The next morning we found ourselves skiing towards the same very route. “Don’t forget to wave to basecamp”, Max joked as we neared the first iceband. As we climbed, we found traces of the Japanese’s passage: a cached backpack low on the route, a couple of wands here and there (exactly why they were wanding the Moonflower Buttress, I don’t know), the dull yellow and brown stains of piss and shit. Other than that, all other traces of their presence had been washed away by the near-constant spindrift the face was producing. 

We endured a rather precarious bivy before pressing towards the summit on the second day. Just as we simul-climbed towards the Bibler Come Again Exit, I noticed a recently dugout ledge with another backpack sitting on it. Then I heard something: few inaudible sounds, but undoubtedly human voices. The Japanese were two pitches above, in the middle of the Come Again Exit. We reached a belay at the start of the ice runnel, then Max linked two pitches together to reach the same belay the Japanese were at, just under the final technical pitch of the route.

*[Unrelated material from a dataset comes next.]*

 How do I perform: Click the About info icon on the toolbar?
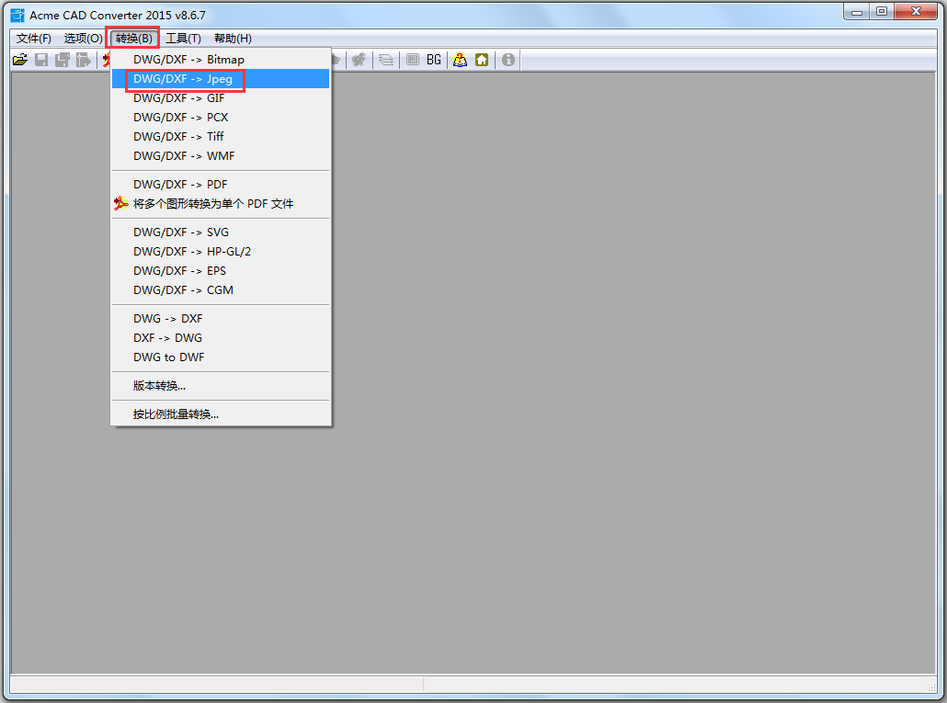[x=507, y=60]
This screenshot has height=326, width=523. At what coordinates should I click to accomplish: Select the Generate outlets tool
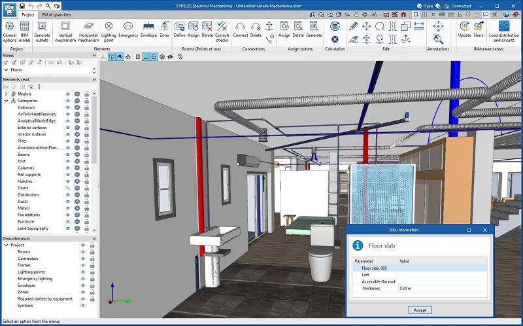tap(42, 30)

Their English was limited, and since none of us speak their language, our conversation was pretty basic. I smiled and greeted the guy who grinned and seemed quite happy with how his climb was going. Evidently this was their eighth day on route, and they had endured seven bivies in frequent spindrift without a tent. As we chatted, his partner, the woman, struggled up the pitch above. Max, meanwhile headed out left to find an alternative line through the rock band. 

I watched the woman working her way up the pitch. She seemed a little shaky, climbing with a wobbly swing that reminded me of days guiding beginner and intermediate climbers back home in new Hampshire. She hung off a tool, placed a dubious-looking screw, and then lowered back to the belay. 

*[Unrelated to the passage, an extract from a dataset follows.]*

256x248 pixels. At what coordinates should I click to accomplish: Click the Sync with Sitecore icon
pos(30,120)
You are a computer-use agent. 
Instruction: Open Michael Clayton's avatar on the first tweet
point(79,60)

Fair enough, I thought. This was no place to push your comfortable limits and risk a leader fall. The couple had a brief conversation, and though I couldn’t understand a single word of it, it seemed like the guy was actually encouraging her to go up and try the pitch again. After a five minute rest, she started back up, placing another screw before sketching her way to easier ground above. It was all very casual and routine, like a new leader being coached through a tricky pitch at the crag – except for the fact that we were 4,000 feet up Mount Hunter.